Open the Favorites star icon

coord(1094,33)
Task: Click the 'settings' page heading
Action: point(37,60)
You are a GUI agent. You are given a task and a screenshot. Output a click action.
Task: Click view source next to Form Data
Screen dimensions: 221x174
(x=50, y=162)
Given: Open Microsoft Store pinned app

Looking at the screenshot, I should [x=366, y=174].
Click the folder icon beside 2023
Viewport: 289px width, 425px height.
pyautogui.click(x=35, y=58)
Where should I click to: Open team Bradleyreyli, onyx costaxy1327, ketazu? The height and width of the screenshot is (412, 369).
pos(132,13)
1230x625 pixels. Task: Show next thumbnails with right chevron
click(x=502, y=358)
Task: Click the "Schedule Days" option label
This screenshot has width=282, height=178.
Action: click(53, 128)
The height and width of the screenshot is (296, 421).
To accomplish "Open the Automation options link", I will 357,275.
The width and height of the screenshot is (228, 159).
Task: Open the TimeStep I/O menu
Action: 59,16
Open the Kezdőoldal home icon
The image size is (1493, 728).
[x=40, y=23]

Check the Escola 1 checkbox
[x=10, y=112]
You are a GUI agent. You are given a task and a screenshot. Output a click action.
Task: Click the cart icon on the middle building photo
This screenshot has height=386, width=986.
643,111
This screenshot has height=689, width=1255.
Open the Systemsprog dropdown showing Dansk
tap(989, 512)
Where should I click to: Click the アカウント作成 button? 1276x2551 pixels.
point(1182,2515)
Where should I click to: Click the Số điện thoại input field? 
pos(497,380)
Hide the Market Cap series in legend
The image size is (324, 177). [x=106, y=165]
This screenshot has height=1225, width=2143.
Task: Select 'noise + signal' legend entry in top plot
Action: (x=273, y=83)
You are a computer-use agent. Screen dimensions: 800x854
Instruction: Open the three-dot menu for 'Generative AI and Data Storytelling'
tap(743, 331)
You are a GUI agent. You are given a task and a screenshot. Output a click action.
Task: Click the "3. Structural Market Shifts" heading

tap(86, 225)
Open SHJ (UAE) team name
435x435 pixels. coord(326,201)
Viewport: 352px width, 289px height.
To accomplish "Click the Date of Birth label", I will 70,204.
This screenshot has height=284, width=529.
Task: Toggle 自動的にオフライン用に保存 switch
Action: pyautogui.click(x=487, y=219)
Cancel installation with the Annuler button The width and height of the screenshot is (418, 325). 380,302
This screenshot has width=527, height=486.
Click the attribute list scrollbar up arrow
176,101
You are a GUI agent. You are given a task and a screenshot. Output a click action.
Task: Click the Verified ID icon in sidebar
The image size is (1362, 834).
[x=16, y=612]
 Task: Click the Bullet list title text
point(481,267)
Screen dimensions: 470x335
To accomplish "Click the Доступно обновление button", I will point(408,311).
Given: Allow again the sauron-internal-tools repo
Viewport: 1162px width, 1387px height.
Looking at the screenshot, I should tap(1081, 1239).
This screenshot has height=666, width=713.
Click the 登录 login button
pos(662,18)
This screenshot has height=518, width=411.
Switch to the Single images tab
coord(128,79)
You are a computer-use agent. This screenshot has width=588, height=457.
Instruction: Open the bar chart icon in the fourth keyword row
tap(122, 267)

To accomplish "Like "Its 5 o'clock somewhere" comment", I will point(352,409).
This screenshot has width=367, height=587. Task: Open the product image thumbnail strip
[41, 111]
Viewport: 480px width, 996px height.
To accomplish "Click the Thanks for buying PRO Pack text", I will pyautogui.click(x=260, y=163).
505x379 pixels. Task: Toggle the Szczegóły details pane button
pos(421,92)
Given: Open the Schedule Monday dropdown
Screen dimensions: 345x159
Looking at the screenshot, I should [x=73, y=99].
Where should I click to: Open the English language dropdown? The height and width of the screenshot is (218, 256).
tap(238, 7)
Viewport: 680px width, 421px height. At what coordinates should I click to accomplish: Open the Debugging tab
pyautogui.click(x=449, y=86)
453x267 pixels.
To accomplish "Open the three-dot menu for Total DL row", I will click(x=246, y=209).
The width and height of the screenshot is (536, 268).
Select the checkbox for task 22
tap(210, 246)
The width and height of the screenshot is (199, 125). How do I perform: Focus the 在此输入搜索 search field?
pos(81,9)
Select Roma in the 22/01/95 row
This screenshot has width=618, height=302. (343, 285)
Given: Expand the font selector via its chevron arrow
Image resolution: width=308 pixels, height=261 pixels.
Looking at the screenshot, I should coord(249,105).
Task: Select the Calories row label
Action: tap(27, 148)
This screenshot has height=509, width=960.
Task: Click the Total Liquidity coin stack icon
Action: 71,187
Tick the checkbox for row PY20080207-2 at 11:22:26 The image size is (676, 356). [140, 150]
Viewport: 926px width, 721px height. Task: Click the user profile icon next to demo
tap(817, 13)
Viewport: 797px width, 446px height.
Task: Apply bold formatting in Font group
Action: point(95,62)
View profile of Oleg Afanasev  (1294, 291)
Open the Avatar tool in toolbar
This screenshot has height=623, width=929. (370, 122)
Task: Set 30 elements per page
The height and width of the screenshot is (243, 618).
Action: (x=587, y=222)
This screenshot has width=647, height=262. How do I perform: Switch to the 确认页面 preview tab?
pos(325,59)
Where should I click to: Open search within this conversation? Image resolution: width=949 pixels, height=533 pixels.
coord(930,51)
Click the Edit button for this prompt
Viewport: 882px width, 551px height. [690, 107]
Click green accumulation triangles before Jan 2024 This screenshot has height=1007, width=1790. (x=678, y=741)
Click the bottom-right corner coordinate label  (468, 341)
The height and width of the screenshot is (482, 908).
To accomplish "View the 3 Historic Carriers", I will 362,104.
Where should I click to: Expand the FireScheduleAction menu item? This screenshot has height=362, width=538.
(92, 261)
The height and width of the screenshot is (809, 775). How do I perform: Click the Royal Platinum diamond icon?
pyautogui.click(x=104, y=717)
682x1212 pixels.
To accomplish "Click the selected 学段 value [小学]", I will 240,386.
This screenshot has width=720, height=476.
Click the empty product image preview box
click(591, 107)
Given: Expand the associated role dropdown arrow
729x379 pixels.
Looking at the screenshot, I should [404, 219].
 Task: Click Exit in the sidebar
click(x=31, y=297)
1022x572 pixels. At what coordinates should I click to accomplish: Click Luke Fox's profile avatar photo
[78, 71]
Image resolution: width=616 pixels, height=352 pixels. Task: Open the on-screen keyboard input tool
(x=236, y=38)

********************

• _What is required_:
The full listing above should be repeated without omission.

• _Solution to this exercise_:
Open the Favorites star icon

coord(1094,33)
Task: Click the 'settings' page heading
Action: point(37,60)
You are a GUI agent. You are given a task and a screenshot. Output a click action.
Task: Click view source next to Form Data
Screen dimensions: 221x174
(x=50, y=162)
Given: Open Microsoft Store pinned app

Looking at the screenshot, I should [x=366, y=174].
Click the folder icon beside 2023
Viewport: 289px width, 425px height.
pyautogui.click(x=35, y=58)
Where should I click to: Open team Bradleyreyli, onyx costaxy1327, ketazu? The height and width of the screenshot is (412, 369).
pos(132,13)
1230x625 pixels. Task: Show next thumbnails with right chevron
click(x=502, y=358)
Task: Click the "Schedule Days" option label
This screenshot has width=282, height=178.
Action: click(53, 128)
The height and width of the screenshot is (296, 421).
To accomplish "Open the Automation options link", I will 357,275.
The width and height of the screenshot is (228, 159).
Task: Open the TimeStep I/O menu
Action: 59,16
Open the Kezdőoldal home icon
The image size is (1493, 728).
[x=40, y=23]

Check the Escola 1 checkbox
[x=10, y=112]
You are a GUI agent. You are given a task and a screenshot. Output a click action.
Task: Click the cart icon on the middle building photo
This screenshot has height=386, width=986.
643,111
This screenshot has height=689, width=1255.
Open the Systemsprog dropdown showing Dansk
tap(989, 512)
Where should I click to: Click the アカウント作成 button? 1276x2551 pixels.
point(1182,2515)
Where should I click to: Click the Số điện thoại input field? 
pos(497,380)
Hide the Market Cap series in legend
The image size is (324, 177). [x=106, y=165]
This screenshot has height=1225, width=2143.
Task: Select 'noise + signal' legend entry in top plot
Action: (x=273, y=83)
You are a computer-use agent. Screen dimensions: 800x854
Instruction: Open the three-dot menu for 'Generative AI and Data Storytelling'
tap(743, 331)
You are a GUI agent. You are given a task and a screenshot. Output a click action.
Task: Click the "3. Structural Market Shifts" heading

tap(86, 225)
Open SHJ (UAE) team name
435x435 pixels. coord(326,201)
Viewport: 352px width, 289px height.
To accomplish "Click the Date of Birth label", I will 70,204.
This screenshot has height=284, width=529.
Task: Toggle 自動的にオフライン用に保存 switch
Action: pyautogui.click(x=487, y=219)
Cancel installation with the Annuler button The width and height of the screenshot is (418, 325). 380,302
This screenshot has width=527, height=486.
Click the attribute list scrollbar up arrow
176,101
You are a GUI agent. You are given a task and a screenshot. Output a click action.
Task: Click the Verified ID icon in sidebar
The image size is (1362, 834).
[x=16, y=612]
 Task: Click the Bullet list title text
point(481,267)
Screen dimensions: 470x335
To accomplish "Click the Доступно обновление button", I will point(408,311).
Given: Allow again the sauron-internal-tools repo
Viewport: 1162px width, 1387px height.
Looking at the screenshot, I should tap(1081, 1239).
This screenshot has height=666, width=713.
Click the 登录 login button
pos(662,18)
This screenshot has height=518, width=411.
Switch to the Single images tab
coord(128,79)
You are a computer-use agent. This screenshot has width=588, height=457.
Instruction: Open the bar chart icon in the fourth keyword row
tap(122, 267)

To accomplish "Like "Its 5 o'clock somewhere" comment", I will point(352,409).
This screenshot has width=367, height=587. Task: Open the product image thumbnail strip
[41, 111]
Viewport: 480px width, 996px height.
To accomplish "Click the Thanks for buying PRO Pack text", I will pyautogui.click(x=260, y=163).
505x379 pixels. Task: Toggle the Szczegóły details pane button
pos(421,92)
Given: Open the Schedule Monday dropdown
Screen dimensions: 345x159
Looking at the screenshot, I should [x=73, y=99].
Where should I click to: Open the English language dropdown? The height and width of the screenshot is (218, 256).
tap(238, 7)
Viewport: 680px width, 421px height. At what coordinates should I click to accomplish: Open the Debugging tab
pyautogui.click(x=449, y=86)
453x267 pixels.
To accomplish "Open the three-dot menu for Total DL row", I will click(x=246, y=209).
The width and height of the screenshot is (536, 268).
Select the checkbox for task 22
tap(210, 246)
The width and height of the screenshot is (199, 125). How do I perform: Focus the 在此输入搜索 search field?
pos(81,9)
Select Roma in the 22/01/95 row
This screenshot has width=618, height=302. (343, 285)
Given: Expand the font selector via its chevron arrow
Image resolution: width=308 pixels, height=261 pixels.
Looking at the screenshot, I should coord(249,105).
Task: Select the Calories row label
Action: tap(27, 148)
This screenshot has height=509, width=960.
Task: Click the Total Liquidity coin stack icon
Action: 71,187
Tick the checkbox for row PY20080207-2 at 11:22:26 The image size is (676, 356). [140, 150]
Viewport: 926px width, 721px height. Task: Click the user profile icon next to demo
tap(817, 13)
Viewport: 797px width, 446px height.
Task: Apply bold formatting in Font group
Action: point(95,62)
View profile of Oleg Afanasev  (1294, 291)
Open the Avatar tool in toolbar
This screenshot has height=623, width=929. (370, 122)
Task: Set 30 elements per page
The height and width of the screenshot is (243, 618).
Action: (x=587, y=222)
This screenshot has width=647, height=262. How do I perform: Switch to the 确认页面 preview tab?
pos(325,59)
Where should I click to: Open search within this conversation? Image resolution: width=949 pixels, height=533 pixels.
coord(930,51)
Click the Edit button for this prompt
Viewport: 882px width, 551px height. [690, 107]
Click green accumulation triangles before Jan 2024 This screenshot has height=1007, width=1790. (x=678, y=741)
Click the bottom-right corner coordinate label  (468, 341)
The height and width of the screenshot is (482, 908).
To accomplish "View the 3 Historic Carriers", I will 362,104.
Where should I click to: Expand the FireScheduleAction menu item? This screenshot has height=362, width=538.
(92, 261)
The height and width of the screenshot is (809, 775). How do I perform: Click the Royal Platinum diamond icon?
pyautogui.click(x=104, y=717)
682x1212 pixels.
To accomplish "Click the selected 学段 value [小学]", I will 240,386.
This screenshot has width=720, height=476.
Click the empty product image preview box
click(591, 107)
Given: Expand the associated role dropdown arrow
729x379 pixels.
Looking at the screenshot, I should [404, 219].
 Task: Click Exit in the sidebar
click(x=31, y=297)
1022x572 pixels. At what coordinates should I click to accomplish: Click Luke Fox's profile avatar photo
[78, 71]
Image resolution: width=616 pixels, height=352 pixels. Task: Open the on-screen keyboard input tool
(x=236, y=38)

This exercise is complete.